-- INPUT DATA follows --
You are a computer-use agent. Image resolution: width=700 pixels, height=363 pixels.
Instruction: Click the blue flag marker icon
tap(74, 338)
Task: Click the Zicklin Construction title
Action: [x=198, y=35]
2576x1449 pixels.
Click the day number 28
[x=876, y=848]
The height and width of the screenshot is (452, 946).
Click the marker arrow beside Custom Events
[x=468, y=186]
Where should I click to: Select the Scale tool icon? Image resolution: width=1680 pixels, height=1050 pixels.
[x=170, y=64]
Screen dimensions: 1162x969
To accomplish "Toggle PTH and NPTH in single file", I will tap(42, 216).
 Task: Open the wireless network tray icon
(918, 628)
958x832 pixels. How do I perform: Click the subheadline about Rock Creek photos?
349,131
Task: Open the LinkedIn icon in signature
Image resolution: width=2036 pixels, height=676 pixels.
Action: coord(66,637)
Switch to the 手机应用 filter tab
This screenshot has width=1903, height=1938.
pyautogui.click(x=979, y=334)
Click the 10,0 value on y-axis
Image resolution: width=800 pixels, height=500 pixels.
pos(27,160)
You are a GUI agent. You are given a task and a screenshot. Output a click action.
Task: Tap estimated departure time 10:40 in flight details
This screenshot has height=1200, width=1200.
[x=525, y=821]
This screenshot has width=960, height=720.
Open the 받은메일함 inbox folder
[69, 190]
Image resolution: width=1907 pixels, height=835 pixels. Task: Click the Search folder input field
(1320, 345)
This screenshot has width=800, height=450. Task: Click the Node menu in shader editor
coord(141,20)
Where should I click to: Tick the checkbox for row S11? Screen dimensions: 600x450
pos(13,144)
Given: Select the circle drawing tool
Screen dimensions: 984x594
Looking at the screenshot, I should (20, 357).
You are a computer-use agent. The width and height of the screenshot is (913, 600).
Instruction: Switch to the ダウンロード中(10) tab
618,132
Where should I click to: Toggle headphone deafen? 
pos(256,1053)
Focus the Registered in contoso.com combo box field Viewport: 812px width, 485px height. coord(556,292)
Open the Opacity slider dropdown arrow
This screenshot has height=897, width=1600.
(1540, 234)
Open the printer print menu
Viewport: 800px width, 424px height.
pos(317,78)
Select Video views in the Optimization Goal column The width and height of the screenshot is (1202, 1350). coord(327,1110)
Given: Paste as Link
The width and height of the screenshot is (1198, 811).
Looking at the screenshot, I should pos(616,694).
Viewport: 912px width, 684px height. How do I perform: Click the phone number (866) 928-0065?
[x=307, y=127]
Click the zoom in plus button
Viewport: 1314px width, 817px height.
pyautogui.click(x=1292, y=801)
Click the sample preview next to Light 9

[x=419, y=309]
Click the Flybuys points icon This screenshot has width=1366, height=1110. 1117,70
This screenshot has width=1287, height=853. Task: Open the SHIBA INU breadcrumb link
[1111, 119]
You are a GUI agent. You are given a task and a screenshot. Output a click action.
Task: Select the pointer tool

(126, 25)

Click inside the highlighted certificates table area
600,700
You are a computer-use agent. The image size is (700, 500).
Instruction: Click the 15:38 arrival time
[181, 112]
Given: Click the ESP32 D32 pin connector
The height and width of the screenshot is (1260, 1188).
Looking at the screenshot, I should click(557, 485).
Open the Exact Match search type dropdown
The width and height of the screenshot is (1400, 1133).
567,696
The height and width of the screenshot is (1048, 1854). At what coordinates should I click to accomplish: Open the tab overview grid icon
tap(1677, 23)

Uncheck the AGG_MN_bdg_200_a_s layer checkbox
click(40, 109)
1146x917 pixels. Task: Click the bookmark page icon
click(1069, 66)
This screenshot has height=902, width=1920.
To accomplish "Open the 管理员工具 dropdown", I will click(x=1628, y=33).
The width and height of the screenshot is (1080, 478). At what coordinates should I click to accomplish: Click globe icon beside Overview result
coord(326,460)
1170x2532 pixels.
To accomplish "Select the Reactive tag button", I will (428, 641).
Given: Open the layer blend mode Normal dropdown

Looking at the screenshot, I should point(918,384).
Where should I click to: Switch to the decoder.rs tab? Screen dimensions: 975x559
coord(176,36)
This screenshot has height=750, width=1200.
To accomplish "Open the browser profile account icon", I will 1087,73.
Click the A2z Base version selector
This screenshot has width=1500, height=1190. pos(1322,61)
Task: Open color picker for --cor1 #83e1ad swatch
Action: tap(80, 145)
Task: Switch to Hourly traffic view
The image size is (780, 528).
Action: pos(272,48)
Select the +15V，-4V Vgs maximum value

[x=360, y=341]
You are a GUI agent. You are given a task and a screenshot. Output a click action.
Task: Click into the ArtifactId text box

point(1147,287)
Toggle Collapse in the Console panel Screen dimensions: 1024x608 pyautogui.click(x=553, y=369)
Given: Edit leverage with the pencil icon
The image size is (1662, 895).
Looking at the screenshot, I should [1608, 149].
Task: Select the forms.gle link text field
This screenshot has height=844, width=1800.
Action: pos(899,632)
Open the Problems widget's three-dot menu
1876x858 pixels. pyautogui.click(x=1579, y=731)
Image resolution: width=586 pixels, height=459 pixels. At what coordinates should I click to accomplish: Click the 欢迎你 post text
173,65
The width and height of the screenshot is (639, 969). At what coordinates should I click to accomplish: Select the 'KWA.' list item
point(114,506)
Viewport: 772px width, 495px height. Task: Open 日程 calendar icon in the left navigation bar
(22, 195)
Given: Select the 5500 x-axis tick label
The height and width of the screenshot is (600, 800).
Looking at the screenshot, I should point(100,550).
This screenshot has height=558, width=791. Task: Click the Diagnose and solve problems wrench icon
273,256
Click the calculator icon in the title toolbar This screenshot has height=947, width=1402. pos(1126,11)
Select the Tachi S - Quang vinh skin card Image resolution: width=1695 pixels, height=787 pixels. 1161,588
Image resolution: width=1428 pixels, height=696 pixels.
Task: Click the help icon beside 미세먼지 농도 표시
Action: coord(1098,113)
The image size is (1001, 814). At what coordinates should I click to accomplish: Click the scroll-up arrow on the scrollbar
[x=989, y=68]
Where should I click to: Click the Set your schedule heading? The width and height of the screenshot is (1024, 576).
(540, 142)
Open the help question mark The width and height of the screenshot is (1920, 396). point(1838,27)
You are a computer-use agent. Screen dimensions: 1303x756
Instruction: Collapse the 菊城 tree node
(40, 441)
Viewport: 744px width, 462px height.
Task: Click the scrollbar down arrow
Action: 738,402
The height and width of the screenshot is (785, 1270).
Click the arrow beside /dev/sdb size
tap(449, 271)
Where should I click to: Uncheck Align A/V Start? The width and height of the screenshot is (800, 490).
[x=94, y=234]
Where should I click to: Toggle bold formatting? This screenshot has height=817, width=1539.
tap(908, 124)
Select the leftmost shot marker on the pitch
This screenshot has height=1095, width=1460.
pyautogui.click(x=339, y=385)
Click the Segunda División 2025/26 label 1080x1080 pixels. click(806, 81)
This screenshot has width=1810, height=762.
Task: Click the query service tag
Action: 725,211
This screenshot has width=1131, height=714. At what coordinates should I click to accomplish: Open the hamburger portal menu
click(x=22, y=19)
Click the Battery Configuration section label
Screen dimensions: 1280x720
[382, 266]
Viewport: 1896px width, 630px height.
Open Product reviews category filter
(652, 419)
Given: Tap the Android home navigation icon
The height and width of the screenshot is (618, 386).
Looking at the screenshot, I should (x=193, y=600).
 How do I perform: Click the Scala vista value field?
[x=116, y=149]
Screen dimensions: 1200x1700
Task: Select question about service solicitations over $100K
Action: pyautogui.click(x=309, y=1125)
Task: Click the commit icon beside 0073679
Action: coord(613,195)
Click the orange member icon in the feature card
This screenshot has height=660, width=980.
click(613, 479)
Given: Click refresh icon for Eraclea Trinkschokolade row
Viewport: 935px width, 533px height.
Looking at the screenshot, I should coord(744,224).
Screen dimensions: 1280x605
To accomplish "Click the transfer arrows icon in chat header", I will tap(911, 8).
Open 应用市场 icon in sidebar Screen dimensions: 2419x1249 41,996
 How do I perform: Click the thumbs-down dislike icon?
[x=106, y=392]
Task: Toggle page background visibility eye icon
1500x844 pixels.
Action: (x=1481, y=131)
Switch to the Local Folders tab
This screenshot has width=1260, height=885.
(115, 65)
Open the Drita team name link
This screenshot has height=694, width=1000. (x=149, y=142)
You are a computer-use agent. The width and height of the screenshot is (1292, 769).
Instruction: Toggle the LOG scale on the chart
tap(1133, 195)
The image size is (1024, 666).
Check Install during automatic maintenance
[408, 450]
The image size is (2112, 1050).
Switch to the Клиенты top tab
-- INPUT DATA concluded --
Copy out the range of lines above starting at the line with "The width and height of the screenshot is (639, 969)." and ending at the line with "Given: Select the 5500 x-axis tick label", exactly and including both.

The width and height of the screenshot is (639, 969). At what coordinates should I click to accomplish: Select the 'KWA.' list item
point(114,506)
Viewport: 772px width, 495px height. Task: Open 日程 calendar icon in the left navigation bar
(22, 195)
Given: Select the 5500 x-axis tick label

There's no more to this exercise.